§ **BRIEF**
Return every line of the records below word for word, but leave out the pictures.

§ **SUPPLIED RECORDS**
----------------

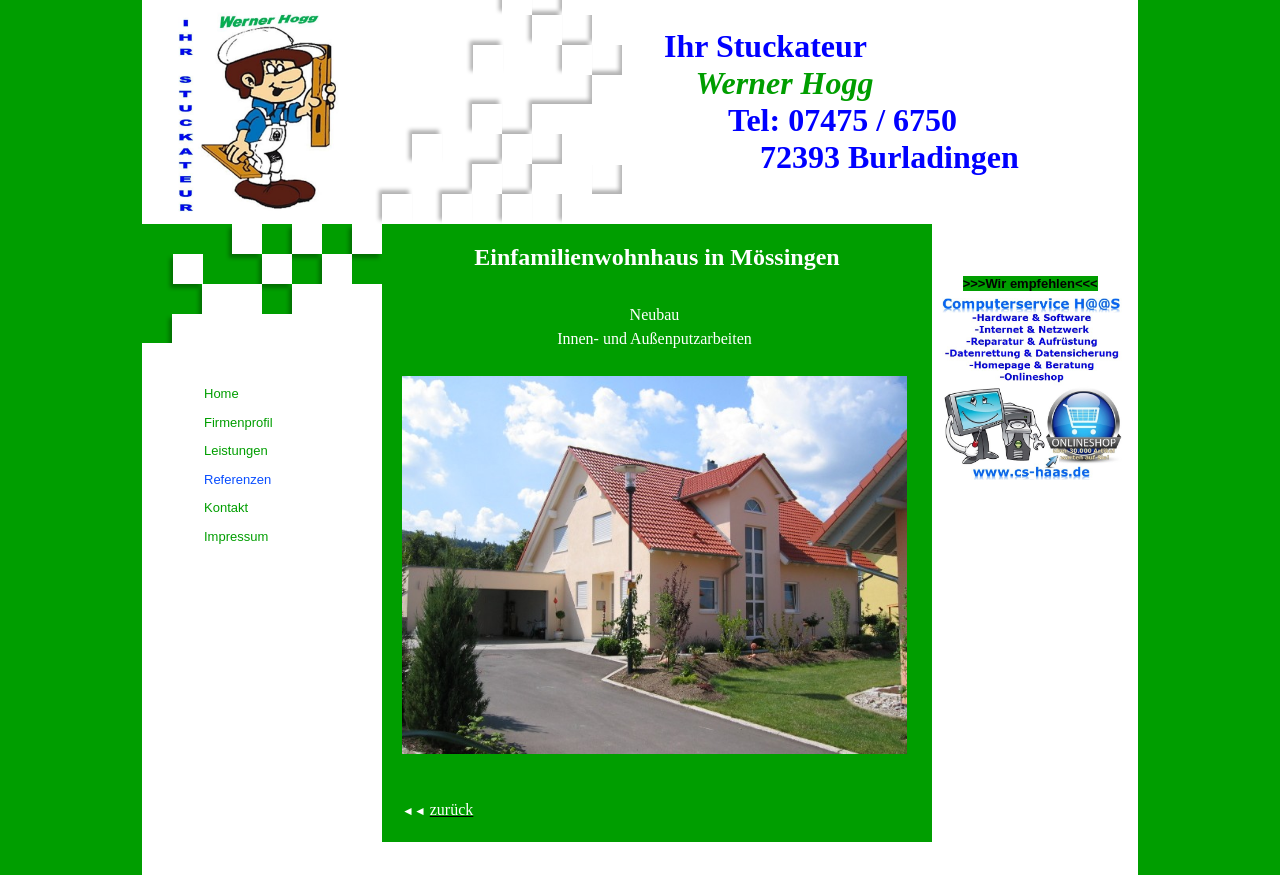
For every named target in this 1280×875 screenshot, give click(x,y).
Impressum (236, 536)
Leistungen (236, 450)
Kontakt (226, 507)
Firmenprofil (238, 422)
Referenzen (237, 479)
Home (221, 393)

----------------

§ **EXERCISE ANSWER**
For every named target in this 1280×875 screenshot, give click(x,y).
Impressum (236, 536)
Leistungen (236, 450)
Kontakt (226, 507)
Firmenprofil (238, 422)
Referenzen (237, 479)
Home (221, 393)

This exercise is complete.